Yazdan T. Emrani, PE, Director of Public Works, City of Glendale, CA
Increasingly, government agencies and municipalities are looking to streamline their one-to-one GIS operations and move toward enterprise-wide GIS. In today’s world of shrinking budgets and tight labor markets, it is no longer possible to have separate entities within an organization with separate GIS or asset management operations and different. It also makes sense to achieve efficiency and maximize dollars invested by achieving the primary goal for the entire organization and across many departments and group lines.
Experience has shown that a significant number of infrastructure repairs are carried out unplanned. These repairs can cost between 5 and 16 times the normal scheduled repairs. In this time of budget cuts and limited resources, the ability to optimize the use of maintenance dollars by using predictive models in the planning stages is quickly becoming a reality of infrastructure management. Using a predictive performance and asset management GIS model to optimize capital improvement projects (CIPs) and maintenance budgets, identify and prioritize repairs, and create “What…If” scenarios where you can capture different funding levels and determine the optimal repair scenarios for your infrastructure, is critical.
An integrated MIS and asset management system is a methodical approach to optimizing the allocation of scarce resources to achieve a defined goal. This is called the “Goldilocks approach” to operations and maintenance; not too much that you spend money unnecessarily, and not too little that it will cost you more later due to neglect and deferred maintenance, but just the right amount at the right time.
For example, many cities have extensive and aging underground sewer infrastructure. Traditionally, age and hardware have been the only factors used to prioritize inspections. Infrastructure is widely spread over a wide geographic area, making it difficult to track and maintain assets, leading to significant risks to the public and the environment in the event of failure. This traditional approach is not sufficient and does not take into account a deeper understanding of the variables leading to failure, or the impact of failures on the community and the environment. Understanding the factors related to sewer line criticality allows agencies to focus their inspection programs. Each of these criticality factors can be categorized into two broad areas:
1. Consequence of failure (COF): usually location related, and relates the impact of the failure in terms of repair cost, disruption to the public and economy in general, degradation of system operation and damage to the environment
2. Probability of failure (LOF): concerns the probability of failure and depends on the types of pipe materials, the existence of defects observed and the impact of external factors on the rate of deterioration (soil conditions, level of water table, and surcharge frequency)
“An integrated GIS and asset management system is a methodical approach to optimizing the allocation of scarce resources to achieve a defined goal.”
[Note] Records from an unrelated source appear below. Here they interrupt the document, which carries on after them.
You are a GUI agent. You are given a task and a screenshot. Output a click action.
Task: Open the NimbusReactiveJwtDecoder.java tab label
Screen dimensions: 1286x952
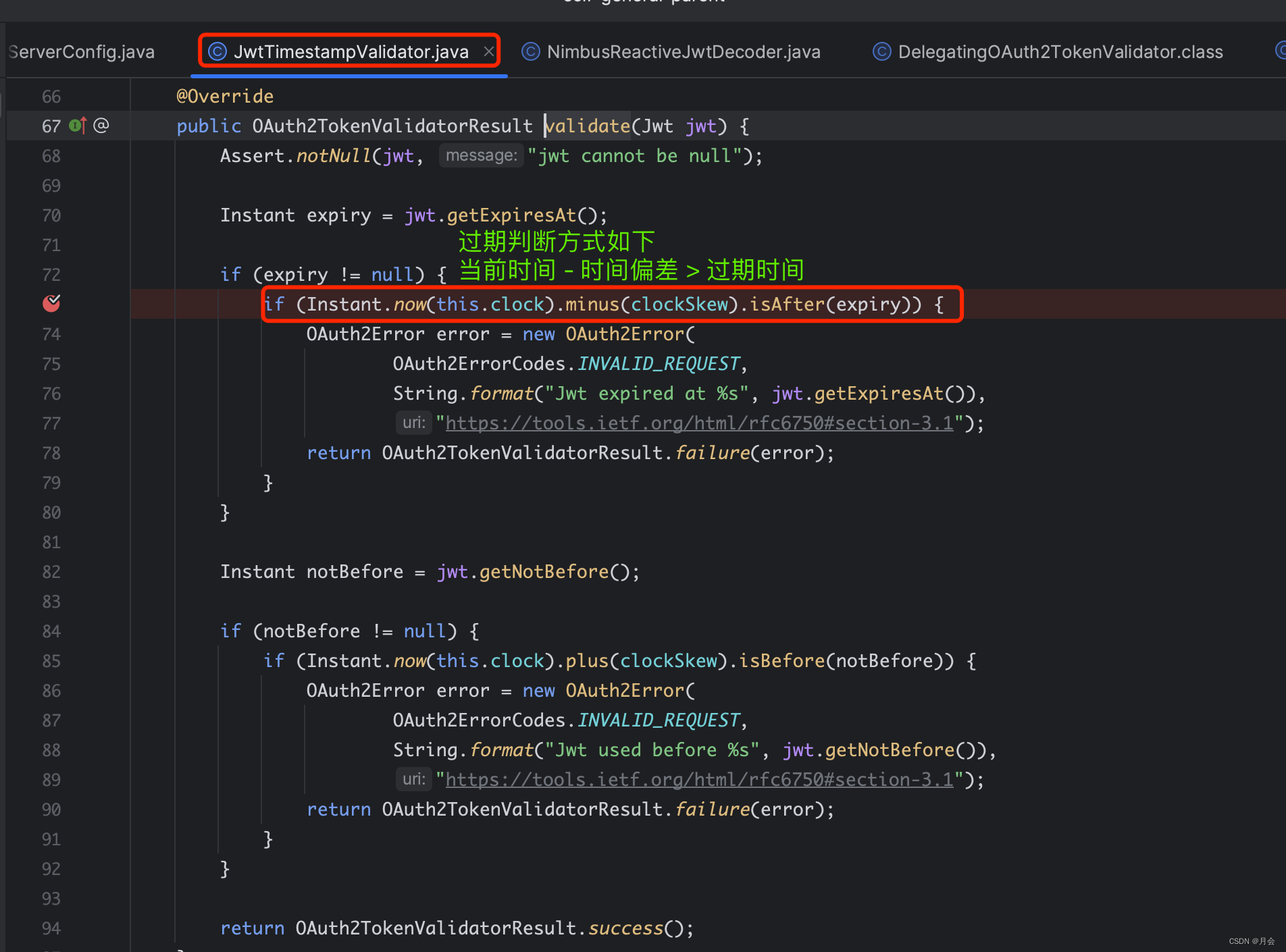pos(683,52)
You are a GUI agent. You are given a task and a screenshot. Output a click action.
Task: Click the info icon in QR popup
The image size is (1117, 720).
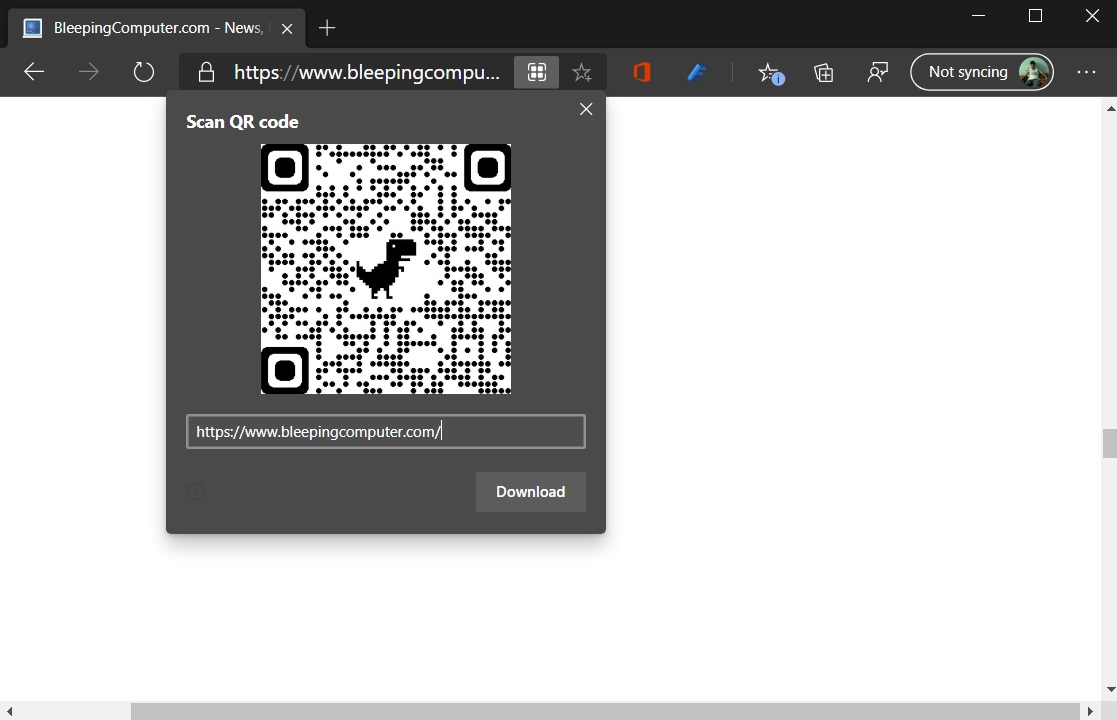(x=197, y=491)
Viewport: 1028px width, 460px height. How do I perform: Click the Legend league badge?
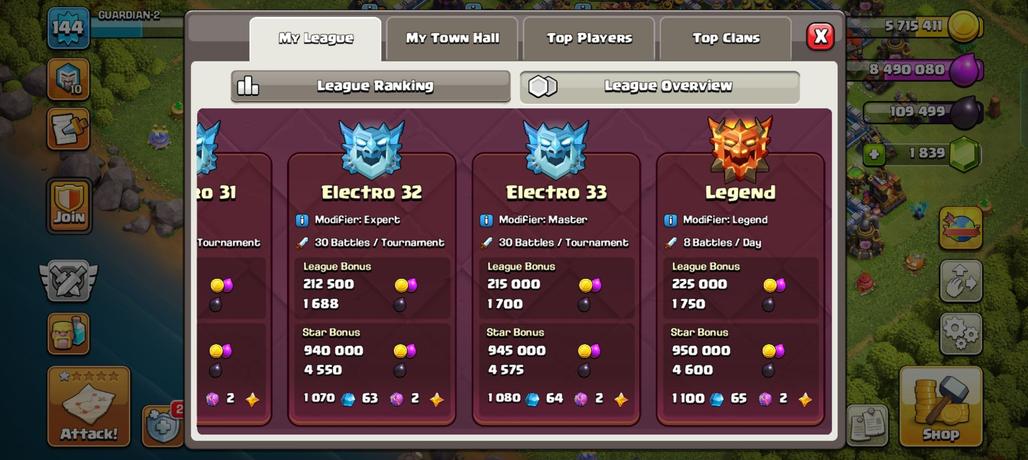click(x=740, y=149)
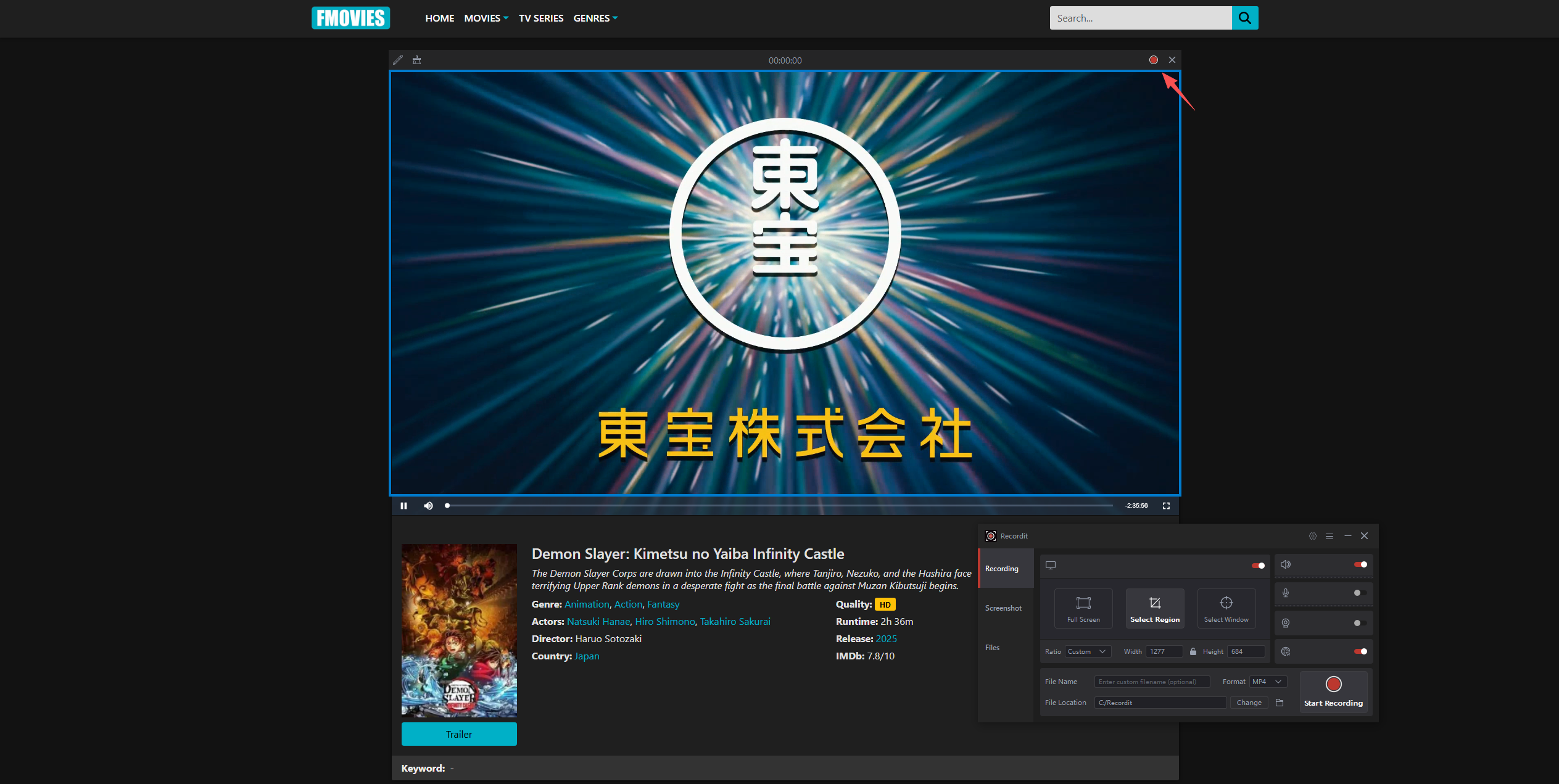1559x784 pixels.
Task: Turn on the webcam toggle
Action: pos(1360,623)
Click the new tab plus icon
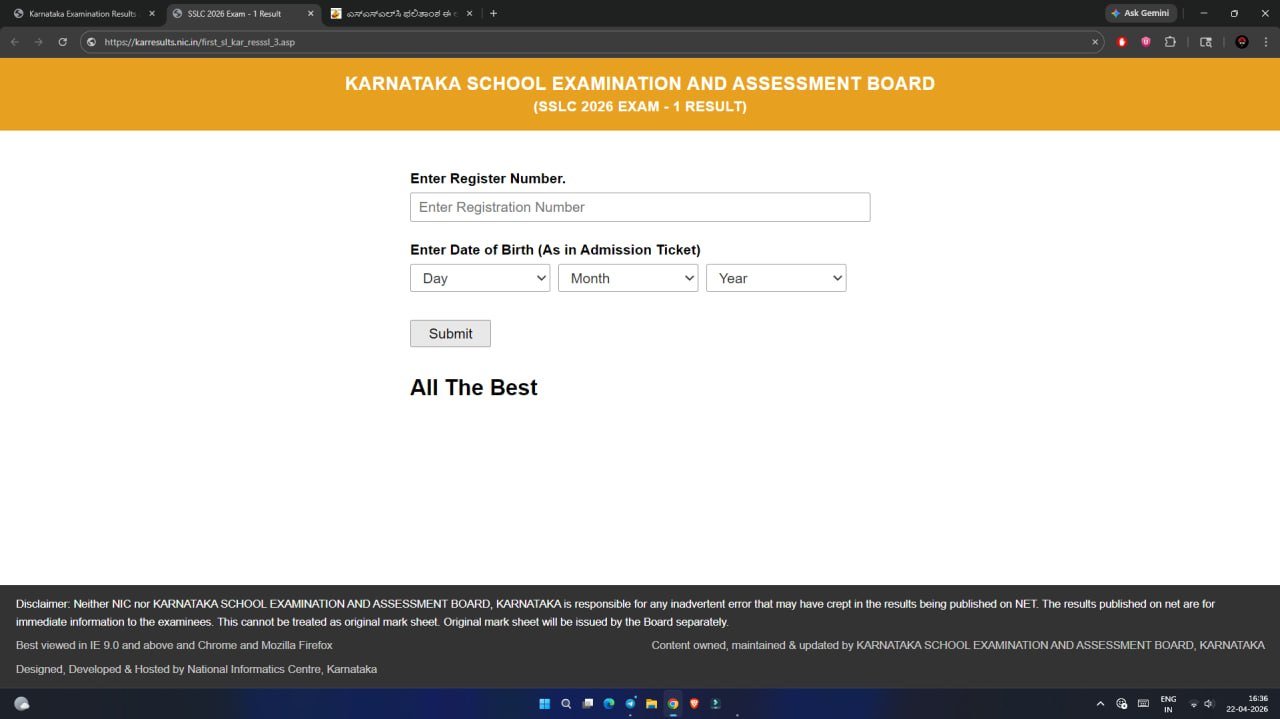The height and width of the screenshot is (719, 1280). pos(493,14)
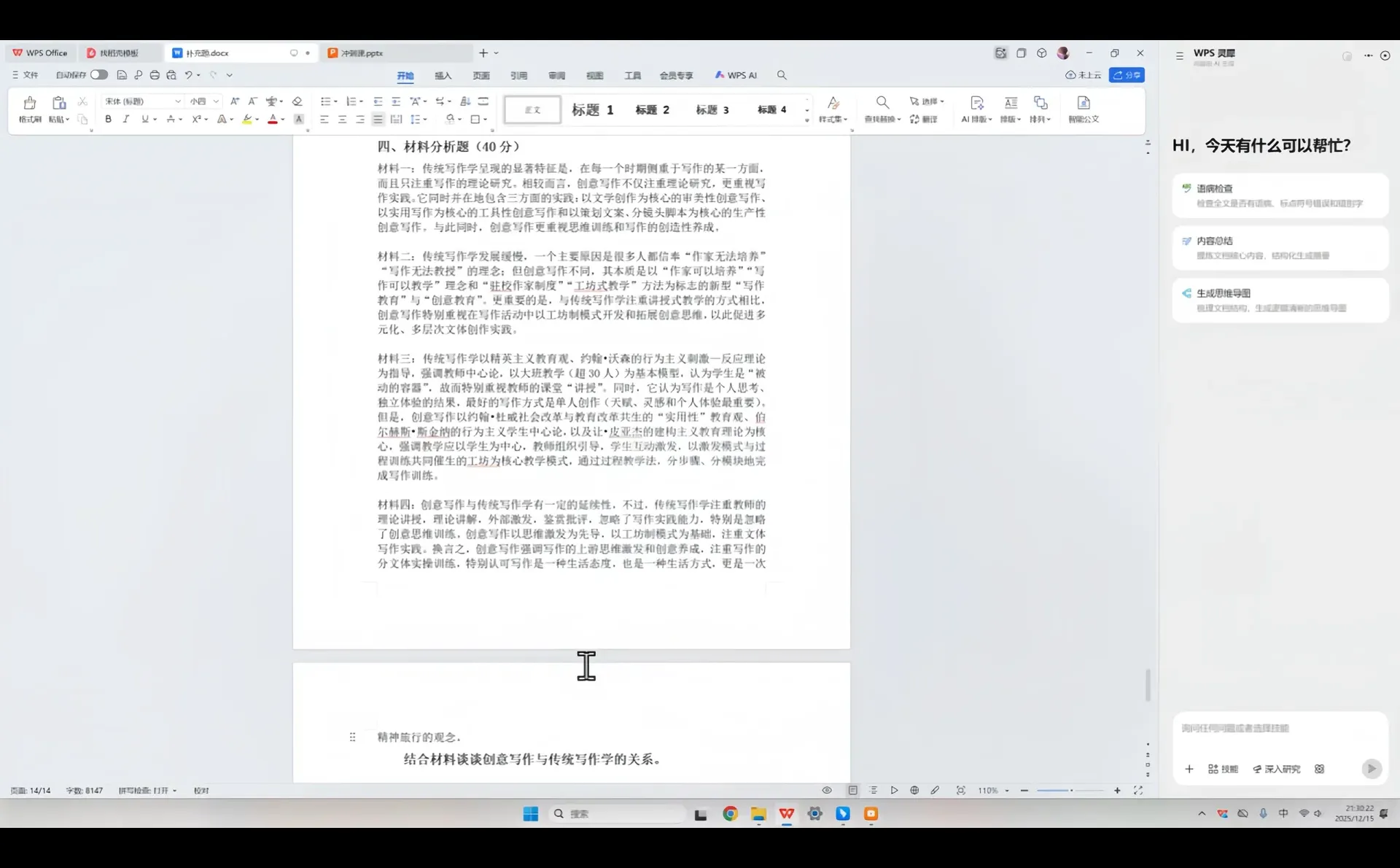Click the print icon in quick access toolbar
The width and height of the screenshot is (1400, 868).
155,75
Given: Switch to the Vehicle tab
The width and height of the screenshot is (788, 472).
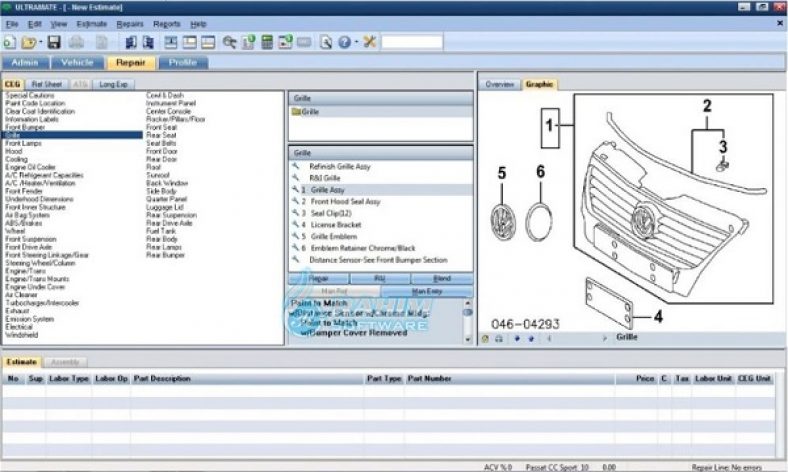Looking at the screenshot, I should click(77, 62).
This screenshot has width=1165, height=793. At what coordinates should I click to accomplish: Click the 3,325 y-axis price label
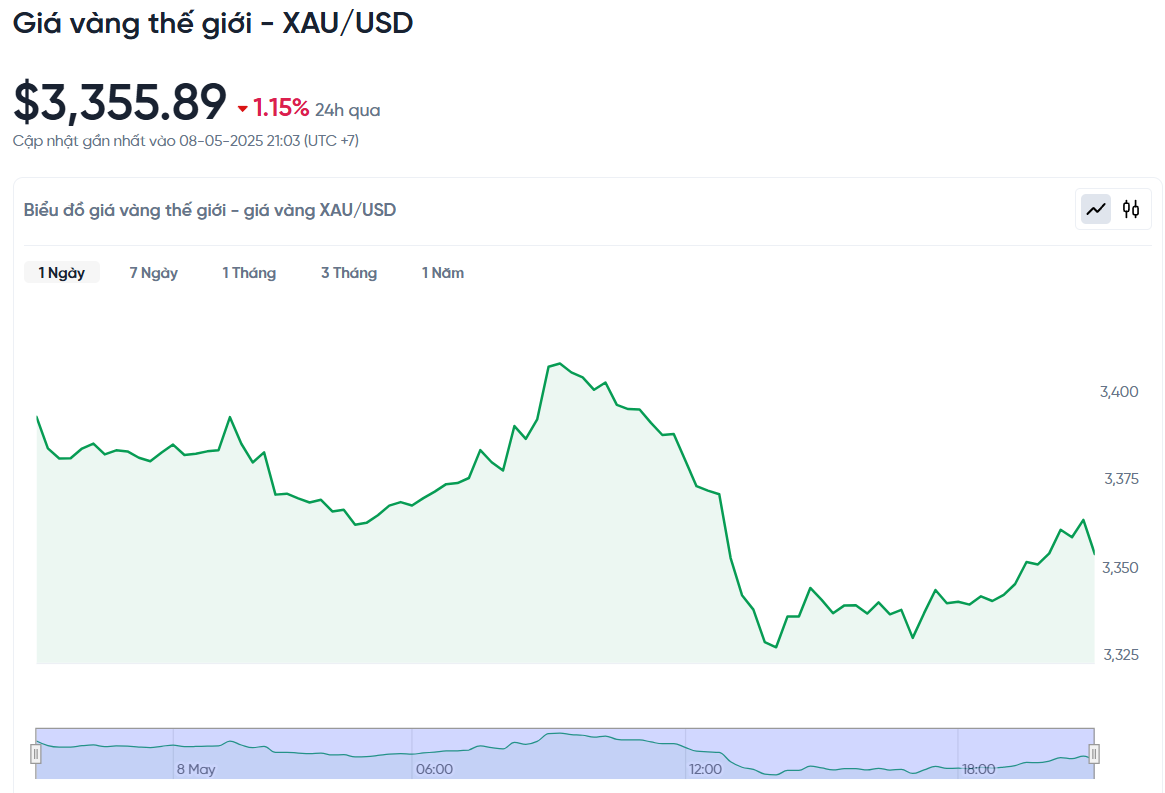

The information can be used for the process of prioritizing inspections and rehabilitation based on the consequences and risk of sewer failure, as described above. The first step in prioritization is to assess the consequence of the failure, usually related to the cost of performing an emergency repair and the associated disruption cost. It is important to note that when there is little data available on the condition of sewers, the consequence of failure based on external factors can be used to prioritize inspections to gather the necessary condition data.
The second step is to assess the probability of failure, taking into account the actual state of the sewer (structural, operational, grease, roots) and other factors that affect the rate of deterioration. These factors include infiltration levels, groundwater level, soil conditions, and frequency of overloading.
Using this system, a heat map can be generated where sewer pipes are color coded according to their COF and LOF scores, respectively. The highest rated sewers would have the highest risk of structural or operational failure. If the pipelines have been inspected and the information is available in the asset management system, the risk of failure can be assessed more accurately. If however, there is little information, general data can be used to make the preliminary assessment and prioritization. Finally, a GIS map showing the combined scores can be generated to produce a final ranking.
In conclusion, municipalities can and should take advantage of technology to maximize their efficiency. However, to do this, GIS and asset management applications must have the following three characteristics:
1. Simple to use – Technology should be simple, logical and foolproof to allow multiple users with different skills to use it successfully.
2. Easy to maintain – A system is a “living document” with constantly changing data. It must be easily adaptable to changes in process, technology or installation requirements.
3. Easy to expand – The capacity of the system should be easily expanded to add new functionality and give the user access to future technological developments.